Смуглое лицо Норбера отразило легкое отвращение, губы чуть дрогнули, он с трудом сдержался от грубости и всё же он решил уточнить:

– Вы обо мне лично или ваша ненависть распространяется на всех монтаньяров?

– «Вы все для меня на одно лицо, якобинец! Вы все для меня одинаковые, «неподкупные»…, – яркие губы женщины побелели, кулаки сжались, – «друзья народа»!

Всех вас ждет гильотина! Свобода, задушенная вами 31 мая, восторжествует, черни укажут ее место и к власти вернутся подлинно достойные люди! И тогда вам не дождаться ни пощады, ни жалости!

Захлебнетесь собственной кровью! Запомни мои слова, якобинец! На эшафоте ты вспомнишь меня, палач Майенна! Долой якобинцев! Смерть Робеспьеру!»

Куаньяр отшатнулся, и резко развернувшись на каблуках, быстро отошел от женщины.

– Действительно хочешь узнать, за что она арестована? – усмешка Клерваля была неприятной и начала раздражать Норбера, – её имя ничего тебе не скажет, она из тех, кто буквально поклоняется убийце Марата, она была в первых рядах, когда её везли, выкрикивала всякую хрень в адрес революционного правительства…, – Клерваль поморщился.

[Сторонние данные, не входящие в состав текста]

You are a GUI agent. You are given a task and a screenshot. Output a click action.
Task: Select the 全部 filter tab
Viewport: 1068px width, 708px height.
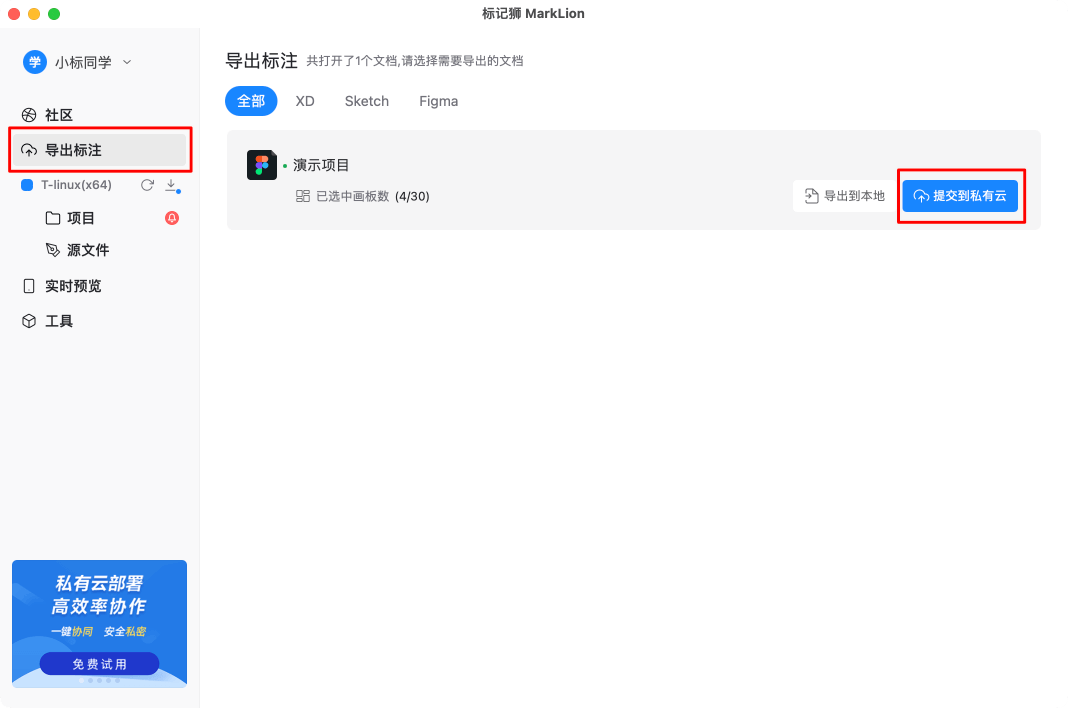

– Ах, так, – Норбер небрежно пожал плечами, его интерес к незнакомке и искреннее желание помочь ей совершенно угасли, – очередная роялистка фанатичка…


– Явление типичное для современных женщин, лезущих в политику. Существа без собственного мнения, точнее заимствующие его у мужа или любовника, чувственные и легко внушаемые, падкие на личные симпатии-антипатии, легко переменчивые. Влюблена девица в патриота и вот она уже республиканка, полюбила другого, а он роялист, и вот все прежнее по боку, она уже за короля! А эта… по существу, конечно же, роялистка, но отчего-то воображает себя республиканкой, да еще и «подлинной», то есть, в отличие от нас!

– Поклонница демагогии Бриссо», – коротко и метко уронил Норбер, – такая позиция очень типична для господ Жиронды, наших «либералов-миротворцев». Чёрт с ней, послушать, так все они сплошь безвинные и благородные миролюбцы, а при случае режут нас без лишней сентиментальности, вспомни развязанный этими «гуманистами» федералистский мятеж прошлого года. Чёрт с ней. Идём дальше…

Заключенных между тем взволновало исключение, сделанное для девушки.

– А моё имя есть в списке? Меневаль, Арман Меневаль!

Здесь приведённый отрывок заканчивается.